What is needed: Please put every line of the items below into a numbered list, leaving out any blank lines.

Dataset excerpts:
————

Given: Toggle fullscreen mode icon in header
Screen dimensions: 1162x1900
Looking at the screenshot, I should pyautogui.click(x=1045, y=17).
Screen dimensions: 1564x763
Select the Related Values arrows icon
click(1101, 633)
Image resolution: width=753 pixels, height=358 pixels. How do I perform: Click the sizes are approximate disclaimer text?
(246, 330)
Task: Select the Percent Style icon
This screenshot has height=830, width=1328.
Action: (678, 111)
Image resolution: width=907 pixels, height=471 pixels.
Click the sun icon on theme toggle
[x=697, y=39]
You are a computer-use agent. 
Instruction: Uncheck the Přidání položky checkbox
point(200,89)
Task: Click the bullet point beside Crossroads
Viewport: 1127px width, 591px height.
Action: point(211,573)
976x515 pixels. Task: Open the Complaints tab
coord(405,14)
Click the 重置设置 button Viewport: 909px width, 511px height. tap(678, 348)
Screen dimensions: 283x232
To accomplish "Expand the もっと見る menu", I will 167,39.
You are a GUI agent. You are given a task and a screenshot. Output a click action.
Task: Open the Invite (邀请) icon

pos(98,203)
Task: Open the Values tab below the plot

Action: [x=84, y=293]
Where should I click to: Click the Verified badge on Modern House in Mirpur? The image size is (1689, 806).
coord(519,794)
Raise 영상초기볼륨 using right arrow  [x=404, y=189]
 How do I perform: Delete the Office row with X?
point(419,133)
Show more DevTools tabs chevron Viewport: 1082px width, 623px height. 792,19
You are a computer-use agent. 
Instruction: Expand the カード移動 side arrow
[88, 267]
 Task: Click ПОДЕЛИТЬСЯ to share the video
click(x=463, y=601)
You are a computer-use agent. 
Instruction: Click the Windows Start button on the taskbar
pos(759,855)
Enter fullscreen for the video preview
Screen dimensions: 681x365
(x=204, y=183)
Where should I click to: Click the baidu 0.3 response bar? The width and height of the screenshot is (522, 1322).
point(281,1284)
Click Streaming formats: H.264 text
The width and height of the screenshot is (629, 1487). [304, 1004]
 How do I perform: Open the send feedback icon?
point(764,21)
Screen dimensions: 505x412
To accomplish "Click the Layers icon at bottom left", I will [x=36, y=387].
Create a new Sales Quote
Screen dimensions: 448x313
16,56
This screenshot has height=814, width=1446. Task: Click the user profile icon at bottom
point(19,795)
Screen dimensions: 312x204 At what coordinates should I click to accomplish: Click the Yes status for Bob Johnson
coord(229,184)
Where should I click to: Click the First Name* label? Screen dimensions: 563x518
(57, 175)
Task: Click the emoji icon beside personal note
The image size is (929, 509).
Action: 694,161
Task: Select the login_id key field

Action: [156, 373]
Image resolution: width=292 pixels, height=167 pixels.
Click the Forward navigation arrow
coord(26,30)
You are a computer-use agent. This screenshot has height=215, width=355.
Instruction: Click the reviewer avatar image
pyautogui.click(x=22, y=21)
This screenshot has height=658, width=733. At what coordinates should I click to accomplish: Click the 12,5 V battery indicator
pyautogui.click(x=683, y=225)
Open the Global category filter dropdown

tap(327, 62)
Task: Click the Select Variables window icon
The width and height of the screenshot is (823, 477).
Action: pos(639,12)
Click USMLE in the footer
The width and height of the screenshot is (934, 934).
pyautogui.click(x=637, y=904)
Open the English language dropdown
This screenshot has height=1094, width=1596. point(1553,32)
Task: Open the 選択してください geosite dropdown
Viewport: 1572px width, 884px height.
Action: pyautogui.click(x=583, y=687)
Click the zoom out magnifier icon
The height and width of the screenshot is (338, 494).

————

Correct response:
1. Given: Toggle fullscreen mode icon in header
2. Screen dimensions: 1162x1900
3. Looking at the screenshot, I should pyautogui.click(x=1045, y=17).
4. Screen dimensions: 1564x763
5. Select the Related Values arrows icon
6. click(1101, 633)
7. Image resolution: width=753 pixels, height=358 pixels. How do I perform: Click the sizes are approximate disclaimer text?
8. (246, 330)
9. Task: Select the Percent Style icon
10. This screenshot has height=830, width=1328.
11. Action: (678, 111)
12. Image resolution: width=907 pixels, height=471 pixels.
13. Click the sun icon on theme toggle
14. [x=697, y=39]
15. You are a computer-use agent. 
16. Instruction: Uncheck the Přidání položky checkbox
17. point(200,89)
18. Task: Click the bullet point beside Crossroads
19. Viewport: 1127px width, 591px height.
20. Action: point(211,573)
21. 976x515 pixels. Task: Open the Complaints tab
22. coord(405,14)
23. Click the 重置设置 button Viewport: 909px width, 511px height. tap(678, 348)
24. Screen dimensions: 283x232
25. To accomplish "Expand the もっと見る menu", I will 167,39.
26. You are a GUI agent. You are given a task and a screenshot. Output a click action.
27. Task: Open the Invite (邀请) icon
28. pos(98,203)
29. Task: Open the Values tab below the plot
30. Action: [x=84, y=293]
31. Where should I click to: Click the Verified badge on Modern House in Mirpur? The image size is (1689, 806).
32. coord(519,794)
33. Raise 영상초기볼륨 using right arrow  [x=404, y=189]
34.  How do I perform: Delete the Office row with X?
35. point(419,133)
36. Show more DevTools tabs chevron Viewport: 1082px width, 623px height. 792,19
37. You are a computer-use agent. 
38. Instruction: Expand the カード移動 side arrow
39. [88, 267]
40.  Task: Click ПОДЕЛИТЬСЯ to share the video
41. click(x=463, y=601)
42. You are a computer-use agent. 
43. Instruction: Click the Windows Start button on the taskbar
44. pos(759,855)
45. Enter fullscreen for the video preview
46. Screen dimensions: 681x365
47. (x=204, y=183)
48. Where should I click to: Click the baidu 0.3 response bar? The width and height of the screenshot is (522, 1322).
49. point(281,1284)
50. Click Streaming formats: H.264 text
51. The width and height of the screenshot is (629, 1487). [304, 1004]
52.  How do I perform: Open the send feedback icon?
53. point(764,21)
54. Screen dimensions: 505x412
55. To accomplish "Click the Layers icon at bottom left", I will [x=36, y=387].
56. Create a new Sales Quote
57. Screen dimensions: 448x313
58. 16,56
59. This screenshot has height=814, width=1446. Task: Click the user profile icon at bottom
60. point(19,795)
61. Screen dimensions: 312x204 At what coordinates should I click to accomplish: Click the Yes status for Bob Johnson
62. coord(229,184)
63. Where should I click to: Click the First Name* label? Screen dimensions: 563x518
64. (57, 175)
65. Task: Click the emoji icon beside personal note
66. The image size is (929, 509).
67. Action: 694,161
68. Task: Select the login_id key field
69. Action: [156, 373]
70. Image resolution: width=292 pixels, height=167 pixels.
71. Click the Forward navigation arrow
72. coord(26,30)
73. You are a computer-use agent. This screenshot has height=215, width=355.
74. Instruction: Click the reviewer avatar image
75. pyautogui.click(x=22, y=21)
76. This screenshot has height=658, width=733. At what coordinates should I click to accomplish: Click the 12,5 V battery indicator
77. pyautogui.click(x=683, y=225)
78. Open the Global category filter dropdown
79. tap(327, 62)
80. Task: Click the Select Variables window icon
81. The width and height of the screenshot is (823, 477).
82. Action: pos(639,12)
83. Click USMLE in the footer
84. The width and height of the screenshot is (934, 934).
85. pyautogui.click(x=637, y=904)
86. Open the English language dropdown
87. This screenshot has height=1094, width=1596. point(1553,32)
88. Task: Open the 選択してください geosite dropdown
89. Viewport: 1572px width, 884px height.
90. Action: pyautogui.click(x=583, y=687)
91. Click the zoom out magnifier icon
92. The height and width of the screenshot is (338, 494).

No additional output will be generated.